(Beginning of DATASET RECORDS)
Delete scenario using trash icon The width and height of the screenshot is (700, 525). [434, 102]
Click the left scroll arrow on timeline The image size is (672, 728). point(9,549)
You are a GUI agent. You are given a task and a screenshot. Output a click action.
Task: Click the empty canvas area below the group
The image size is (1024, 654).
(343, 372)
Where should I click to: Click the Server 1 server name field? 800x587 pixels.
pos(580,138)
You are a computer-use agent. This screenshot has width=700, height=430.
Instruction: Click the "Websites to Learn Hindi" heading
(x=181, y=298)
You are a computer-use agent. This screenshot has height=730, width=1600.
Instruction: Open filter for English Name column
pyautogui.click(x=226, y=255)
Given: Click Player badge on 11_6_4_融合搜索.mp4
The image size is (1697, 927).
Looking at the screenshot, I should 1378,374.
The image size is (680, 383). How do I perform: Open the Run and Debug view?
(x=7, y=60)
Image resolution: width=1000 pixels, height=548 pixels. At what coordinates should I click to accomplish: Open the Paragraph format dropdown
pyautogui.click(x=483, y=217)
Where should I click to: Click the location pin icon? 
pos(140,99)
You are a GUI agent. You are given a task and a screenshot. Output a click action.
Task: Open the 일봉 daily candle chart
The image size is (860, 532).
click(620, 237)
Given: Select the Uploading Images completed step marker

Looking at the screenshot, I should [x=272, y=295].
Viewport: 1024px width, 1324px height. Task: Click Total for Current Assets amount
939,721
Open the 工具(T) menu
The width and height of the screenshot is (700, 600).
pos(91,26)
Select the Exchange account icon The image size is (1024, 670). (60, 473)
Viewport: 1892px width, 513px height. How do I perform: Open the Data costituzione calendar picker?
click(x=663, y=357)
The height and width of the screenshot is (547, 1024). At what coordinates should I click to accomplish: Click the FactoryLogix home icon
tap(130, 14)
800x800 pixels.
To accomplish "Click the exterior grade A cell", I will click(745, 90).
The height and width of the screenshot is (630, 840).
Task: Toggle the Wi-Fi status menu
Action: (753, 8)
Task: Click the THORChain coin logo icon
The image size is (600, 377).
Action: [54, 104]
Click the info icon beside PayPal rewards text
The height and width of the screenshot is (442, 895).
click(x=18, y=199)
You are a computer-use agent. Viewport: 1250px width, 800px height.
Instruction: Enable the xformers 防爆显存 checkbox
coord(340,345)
(End of DATASET RECORDS)
> **YOUR GOAL**: Write out exactly the lines above from the line with "Image resolution: width=1000" through the line with "Open the 工具(T) menu", both of them included, and leave out all other lines.

> **WRITTEN RESPONSE**:
Image resolution: width=1000 pixels, height=548 pixels. At what coordinates should I click to accomplish: Open the Paragraph format dropdown
pyautogui.click(x=483, y=217)
Where should I click to: Click the location pin icon? 
pos(140,99)
You are a GUI agent. You are given a task and a screenshot. Output a click action.
Task: Open the 일봉 daily candle chart
The image size is (860, 532).
click(620, 237)
Given: Select the Uploading Images completed step marker

Looking at the screenshot, I should [x=272, y=295].
Viewport: 1024px width, 1324px height. Task: Click Total for Current Assets amount
939,721
Open the 工具(T) menu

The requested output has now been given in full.